- Occupation: Journalist
- Employer: Canadian Broadcasting Corporation

= Nancy Wood (journalist) =

Canadian journalist

Nancy Wood is a Canadian journalist with the Canadian Broadcasting Corporation (CBC), where she hosts CBC Television's nightly newscast CBC Montreal News at 11.

She is a 1985 graduate of Concordia University.

She began her career in 1985 as a staff reporter with the Montreal Gazette and went on to the Toronto Star and then to the Ottawa bureau of Maclean's magazine, before moving to Montreal in 1994 to work for the CBC.

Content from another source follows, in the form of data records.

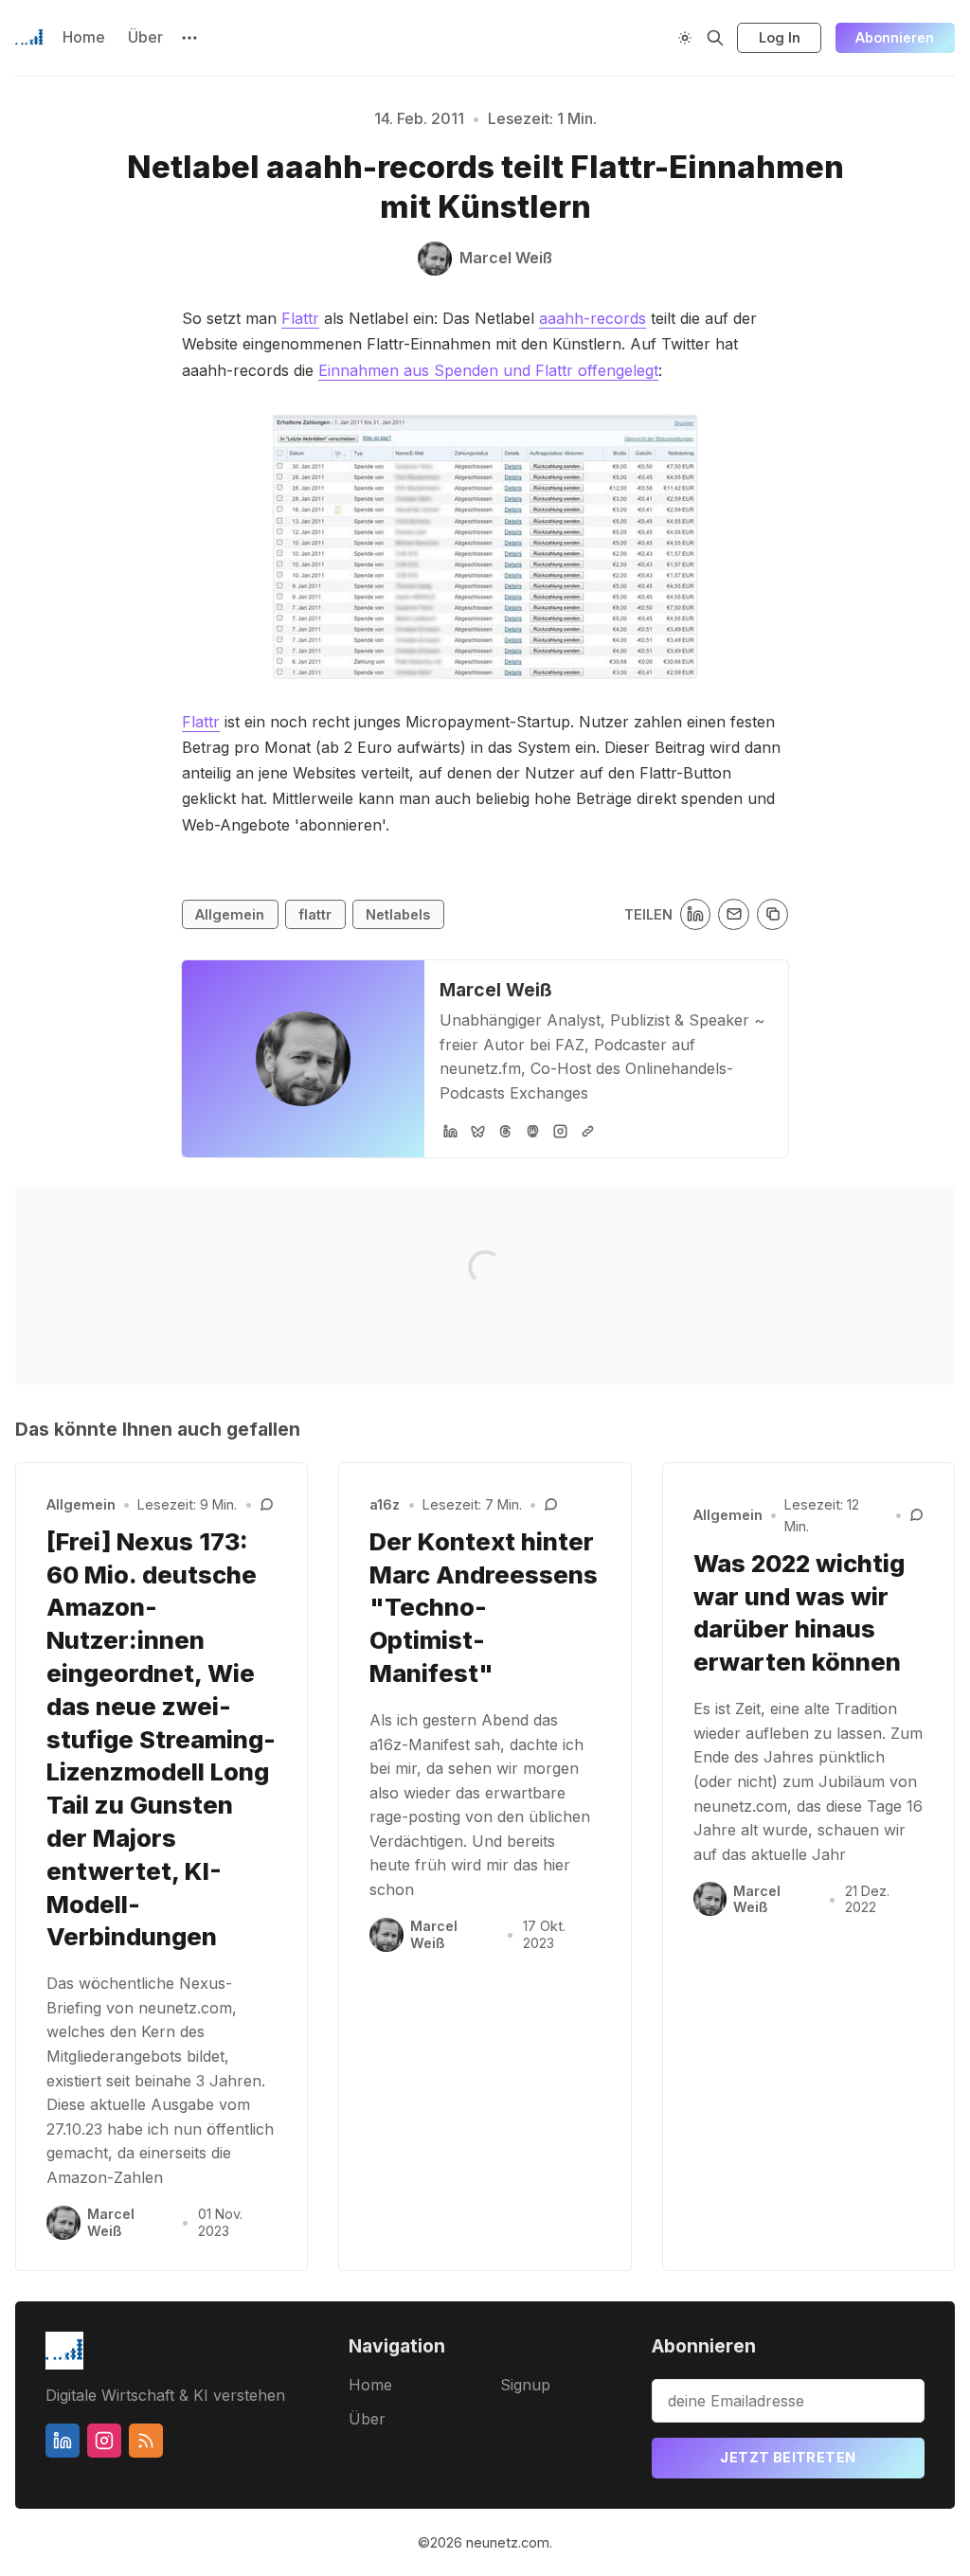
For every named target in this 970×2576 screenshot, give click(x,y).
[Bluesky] (478, 1131)
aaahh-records (592, 318)
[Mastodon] (533, 1131)
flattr (315, 914)
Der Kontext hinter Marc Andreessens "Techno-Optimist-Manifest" (483, 1607)
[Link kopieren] (772, 914)
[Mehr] (189, 38)
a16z (384, 1504)
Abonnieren (894, 37)
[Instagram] (560, 1131)
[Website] (588, 1131)
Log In (779, 37)
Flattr (300, 318)
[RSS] (146, 2441)
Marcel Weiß (496, 989)
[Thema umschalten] (685, 38)
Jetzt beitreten (787, 2457)
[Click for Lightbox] (485, 546)
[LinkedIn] (450, 1131)
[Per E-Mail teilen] (733, 914)
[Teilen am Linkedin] (695, 914)
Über (145, 36)
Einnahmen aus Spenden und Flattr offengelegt (488, 370)
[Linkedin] (62, 2441)
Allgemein (229, 914)
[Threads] (505, 1131)
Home (84, 36)
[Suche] (715, 38)
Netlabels (398, 914)
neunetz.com (507, 2542)
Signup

In 1994, she joined CBC Radio, hosting CBM's local programs Radio Noon, Quebec's sole, English-language, province-wide radio talk show, in 1995. She became host of the CBC early morning show Daybreak in 2009. Later she worked on Radio-Canada's Enquête, where she investigated air taxi safety, the Montreal Casino, and the Canadian Armed Forces. In 2006 Montreal Gazette journalist Mike Boone reported that Wood had turned down a journalism job in Toronto to remain in Montreal as the CBC National's Quebec reporter because she felt that remaining in one place was a more stable way to bring up her school-age children.

Wood was hired as host of the popular Canadian Broadcasting Corporation early morning Montreal program Daybreak Montreal in 2009. Her dismissal in 2010 was the subject of some controversy in Montreal.

In 2012 she became a news anchor on CBMT-DT.